После Льва Толстого | страница 22
(* Константиновский Илья. Как свеча от свечи... Опыт биографии мысли. М., 1990. С. 109-110, 116, 216-217. *)
Илья Константиновский, не заметил, однако, что Толстой не только решительно расходился с идеологией, которую сам Константиновский в юности исповедовал, но и сходился с ней в одном весьма существенном положении. Устроить новую жизнь оказалось невозможным именно потому, что, как и предвидел Толстой, для извращения справедливого устройства нашлись "тысячи способов у людей, руководствующихся только заботой о своем личном благосостоянии", ибо "нет тверже убеждений тех, которые основаны на выгоде" (35, 150). "Историческое бытие определяет историческое сознание", - эти слова, которые бездумно учились наизусть, ныне столь же бездумно отвергаются как вульгарные и "бездуховные". Но так ли уж они несправедливы - если, конечно, под общественным сознанием понимать не индивидуальное, а массовое сознание, интегрирующее "однородные влечения" людей? Конечно, философия истории Толстого была совершенно иной, чем философия истории Маркса. Толстой отверг бы, без сомнения, последний из "Тезисов о Фейербахе": "Философы лишь различным образом объясняли мир, но дело заключается в том, чтобы изменить его" (*). Толстой был убежден, что один человек или группа людей не способны изменить мир.
(* Маркс К., Энгельс Ф. Соч. М., 1955. Т. 3. С. 4. *)

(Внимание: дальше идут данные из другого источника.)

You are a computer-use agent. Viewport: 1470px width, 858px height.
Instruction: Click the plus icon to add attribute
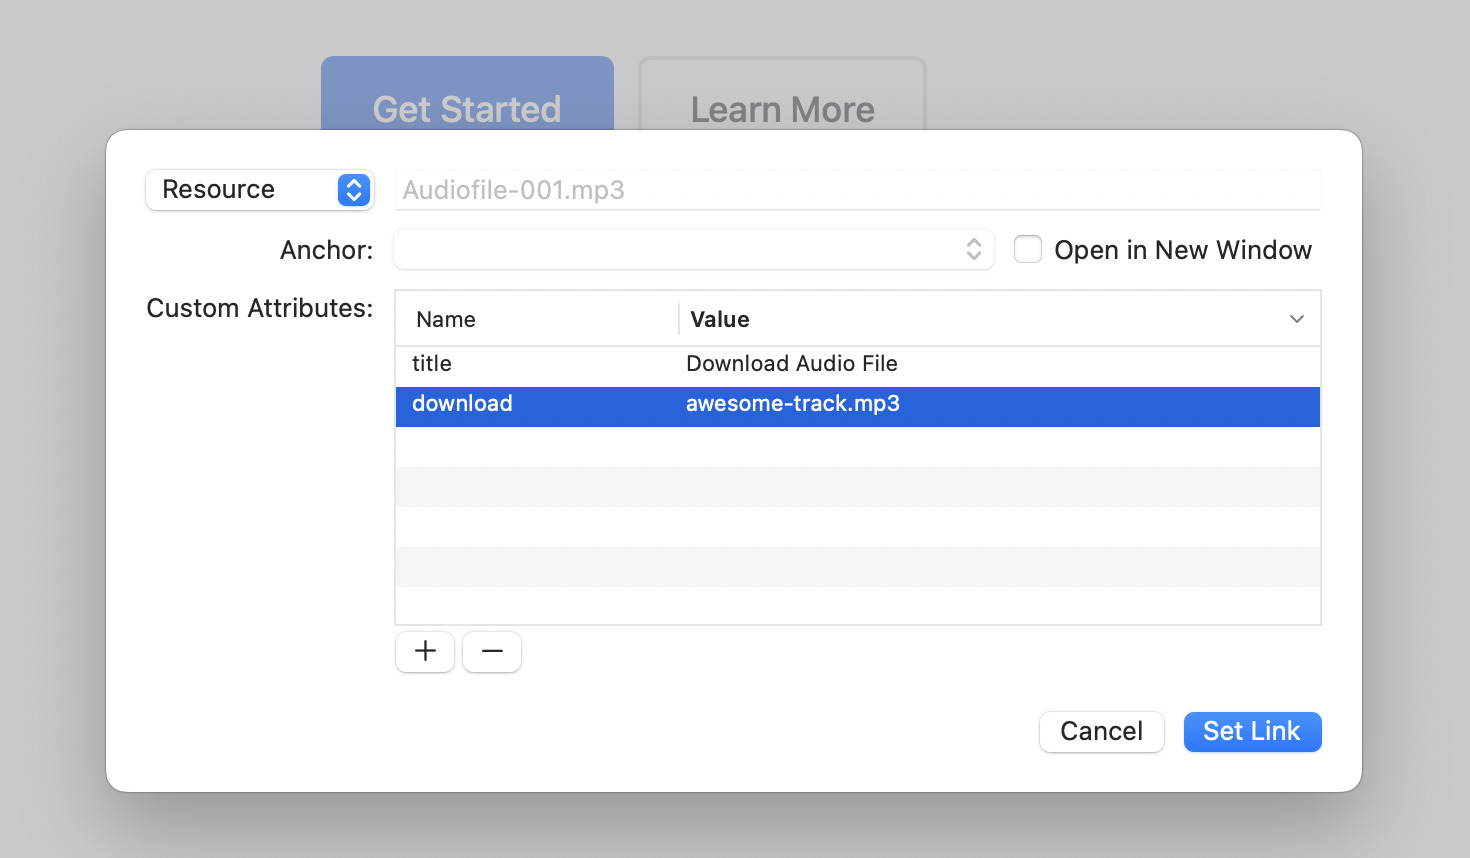[425, 651]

Вопрос о необходимости и свободе
Противоречие, которое усматривали многие авторы между толстовской идеей исторической необходимости и его моральными воззрениями, - отнюдь не логическое противоречие в рассуждениях писателя. Это противоречие существует объективно - и с ним сталкивается любой исторический мыслитель. Толстой сам - лучше всех своих критиков - замечал его. "Если бы история имела дело до внешних явлений", писал он, то "мы бы кончили наше рассуждение" признанием "простого и очевидного закона" - "общего закона необходимости". "Но закон истории относится до человека", а человек не может признать свою волю несвободной и отказаться от какой бы то ни было деятельности: "Вы говорите: я не свободен. А я поднял и опустил руку. Всякий понимает, что этот нелогический ответ есть неопровержимое доказательство свободы" (12, 322-324). Воззрения Толстого на соотношение исторической необходимости и свободы казались большинству его критиков непонятными и противоречивыми. О том, что Толстой так и не разрешил "ужасную дилемму" между "всеобщей и насущно важной, но иллюзорной свободой воли" и "историческим детерминизмом", писал И. Берлин (*). Дж. Морсон считал, что для Толстого свобода остается лишь видимостью ("only apparent"), и детерминизм неприменим к "человеческой жизни в историографической практике" (**). По мнению Н. Розена, Толстой "развенчивает свободу воли как необходимую иллюзию" (***).